=== RECORDS SUPPLIED ===
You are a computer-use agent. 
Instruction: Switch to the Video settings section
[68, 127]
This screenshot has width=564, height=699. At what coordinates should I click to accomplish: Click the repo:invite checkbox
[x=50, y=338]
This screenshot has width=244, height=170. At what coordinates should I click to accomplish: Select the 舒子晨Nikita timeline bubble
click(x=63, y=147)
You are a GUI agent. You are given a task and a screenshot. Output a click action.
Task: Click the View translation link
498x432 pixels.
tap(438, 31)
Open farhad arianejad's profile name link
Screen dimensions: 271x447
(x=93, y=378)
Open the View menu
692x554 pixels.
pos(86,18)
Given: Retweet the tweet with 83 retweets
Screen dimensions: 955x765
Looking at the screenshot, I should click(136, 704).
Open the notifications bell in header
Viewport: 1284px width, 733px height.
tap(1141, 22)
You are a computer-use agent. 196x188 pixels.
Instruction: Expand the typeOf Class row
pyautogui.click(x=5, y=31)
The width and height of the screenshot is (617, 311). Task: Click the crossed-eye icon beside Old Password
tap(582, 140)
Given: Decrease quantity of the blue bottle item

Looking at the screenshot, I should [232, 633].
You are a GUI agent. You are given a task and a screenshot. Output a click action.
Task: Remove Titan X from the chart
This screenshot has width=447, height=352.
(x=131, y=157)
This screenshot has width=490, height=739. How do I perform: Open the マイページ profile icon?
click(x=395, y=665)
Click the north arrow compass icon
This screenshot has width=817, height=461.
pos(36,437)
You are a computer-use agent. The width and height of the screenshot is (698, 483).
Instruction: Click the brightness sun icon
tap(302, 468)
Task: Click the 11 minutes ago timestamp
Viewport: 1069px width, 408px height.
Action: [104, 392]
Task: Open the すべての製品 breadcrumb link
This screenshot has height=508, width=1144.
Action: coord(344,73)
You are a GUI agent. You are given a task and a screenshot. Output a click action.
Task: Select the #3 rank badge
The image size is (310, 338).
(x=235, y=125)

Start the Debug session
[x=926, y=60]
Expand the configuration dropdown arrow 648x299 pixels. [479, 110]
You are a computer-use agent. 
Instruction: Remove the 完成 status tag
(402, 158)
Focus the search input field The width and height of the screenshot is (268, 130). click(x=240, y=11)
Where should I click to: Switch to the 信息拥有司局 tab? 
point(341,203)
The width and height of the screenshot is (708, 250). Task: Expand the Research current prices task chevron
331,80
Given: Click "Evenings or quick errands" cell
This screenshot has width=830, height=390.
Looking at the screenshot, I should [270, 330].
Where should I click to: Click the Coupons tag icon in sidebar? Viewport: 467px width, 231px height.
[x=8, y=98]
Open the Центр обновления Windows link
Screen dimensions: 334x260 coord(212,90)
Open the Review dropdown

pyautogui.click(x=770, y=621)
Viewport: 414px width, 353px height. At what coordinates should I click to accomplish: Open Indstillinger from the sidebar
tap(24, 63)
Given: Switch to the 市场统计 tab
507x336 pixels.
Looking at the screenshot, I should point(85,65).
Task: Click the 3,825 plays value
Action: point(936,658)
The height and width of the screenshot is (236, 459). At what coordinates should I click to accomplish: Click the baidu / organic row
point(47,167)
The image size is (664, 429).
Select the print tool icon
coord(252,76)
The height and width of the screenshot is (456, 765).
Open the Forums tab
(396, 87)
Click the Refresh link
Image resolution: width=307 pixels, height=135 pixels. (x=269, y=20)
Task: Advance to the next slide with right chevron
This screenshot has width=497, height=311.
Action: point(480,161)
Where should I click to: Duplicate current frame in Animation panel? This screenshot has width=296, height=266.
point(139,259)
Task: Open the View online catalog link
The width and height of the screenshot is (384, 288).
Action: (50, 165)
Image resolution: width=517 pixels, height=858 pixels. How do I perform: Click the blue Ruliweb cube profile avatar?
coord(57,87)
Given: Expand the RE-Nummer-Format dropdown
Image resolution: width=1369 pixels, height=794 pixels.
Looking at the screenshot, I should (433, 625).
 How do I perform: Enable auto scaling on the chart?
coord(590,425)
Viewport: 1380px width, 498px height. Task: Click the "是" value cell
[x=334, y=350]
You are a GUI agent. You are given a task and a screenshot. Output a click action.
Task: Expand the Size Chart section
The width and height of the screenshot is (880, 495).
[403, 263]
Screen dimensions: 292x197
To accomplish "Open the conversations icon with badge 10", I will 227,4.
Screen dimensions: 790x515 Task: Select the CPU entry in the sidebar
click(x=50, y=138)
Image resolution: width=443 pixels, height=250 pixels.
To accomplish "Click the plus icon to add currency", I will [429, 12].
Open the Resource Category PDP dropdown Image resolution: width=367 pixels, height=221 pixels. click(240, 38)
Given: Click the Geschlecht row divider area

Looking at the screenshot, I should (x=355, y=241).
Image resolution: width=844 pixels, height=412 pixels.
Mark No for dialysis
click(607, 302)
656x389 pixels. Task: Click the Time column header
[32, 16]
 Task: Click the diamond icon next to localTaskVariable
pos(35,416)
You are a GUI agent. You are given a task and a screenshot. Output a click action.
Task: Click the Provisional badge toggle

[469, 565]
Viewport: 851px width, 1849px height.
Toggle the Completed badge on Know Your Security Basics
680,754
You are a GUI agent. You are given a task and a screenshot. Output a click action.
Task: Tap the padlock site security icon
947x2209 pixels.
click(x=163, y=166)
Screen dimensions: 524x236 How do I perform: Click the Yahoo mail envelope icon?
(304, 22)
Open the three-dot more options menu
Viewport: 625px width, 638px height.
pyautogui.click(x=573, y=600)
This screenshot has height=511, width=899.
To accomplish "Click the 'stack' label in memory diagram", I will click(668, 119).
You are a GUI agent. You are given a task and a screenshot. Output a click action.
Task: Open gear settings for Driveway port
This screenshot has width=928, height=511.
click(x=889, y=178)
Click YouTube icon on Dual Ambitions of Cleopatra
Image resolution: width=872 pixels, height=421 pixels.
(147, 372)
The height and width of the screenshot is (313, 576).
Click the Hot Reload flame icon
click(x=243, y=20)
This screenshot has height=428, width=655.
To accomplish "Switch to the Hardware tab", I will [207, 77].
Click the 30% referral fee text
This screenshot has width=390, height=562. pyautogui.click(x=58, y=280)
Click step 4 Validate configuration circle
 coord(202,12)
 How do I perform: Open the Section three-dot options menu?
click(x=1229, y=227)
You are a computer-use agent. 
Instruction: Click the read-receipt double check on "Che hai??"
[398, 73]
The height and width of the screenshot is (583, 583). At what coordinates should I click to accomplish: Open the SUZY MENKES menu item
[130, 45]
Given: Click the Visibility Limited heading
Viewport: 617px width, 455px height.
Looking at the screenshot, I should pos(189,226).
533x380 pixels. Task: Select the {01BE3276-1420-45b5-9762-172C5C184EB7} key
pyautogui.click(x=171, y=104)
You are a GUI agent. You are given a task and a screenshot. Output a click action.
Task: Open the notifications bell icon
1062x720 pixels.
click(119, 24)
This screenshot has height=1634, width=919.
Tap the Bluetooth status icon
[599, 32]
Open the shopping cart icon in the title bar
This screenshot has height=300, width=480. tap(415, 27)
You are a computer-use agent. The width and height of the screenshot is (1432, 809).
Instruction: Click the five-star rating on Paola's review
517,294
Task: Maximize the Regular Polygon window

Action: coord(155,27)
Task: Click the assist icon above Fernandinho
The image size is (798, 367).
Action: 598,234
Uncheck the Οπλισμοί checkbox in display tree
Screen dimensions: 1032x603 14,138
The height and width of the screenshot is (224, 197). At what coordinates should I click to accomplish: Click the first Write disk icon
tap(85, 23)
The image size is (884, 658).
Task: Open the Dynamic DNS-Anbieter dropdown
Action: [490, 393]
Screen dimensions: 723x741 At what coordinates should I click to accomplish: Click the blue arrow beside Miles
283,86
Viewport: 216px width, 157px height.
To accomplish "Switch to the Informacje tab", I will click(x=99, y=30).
===
_TASK DIRECTIONS_: The answer should consist of the lines from the one with "The height and width of the screenshot is (224, 197)." through the last line of the entries, duplicated exactly and nothing more.

_EXERCISE RESULT_:
The height and width of the screenshot is (224, 197). At what coordinates should I click to accomplish: Click the first Write disk icon
tap(85, 23)
The image size is (884, 658).
Task: Open the Dynamic DNS-Anbieter dropdown
Action: [490, 393]
Screen dimensions: 723x741 At what coordinates should I click to accomplish: Click the blue arrow beside Miles
283,86
Viewport: 216px width, 157px height.
To accomplish "Switch to the Informacje tab", I will click(x=99, y=30).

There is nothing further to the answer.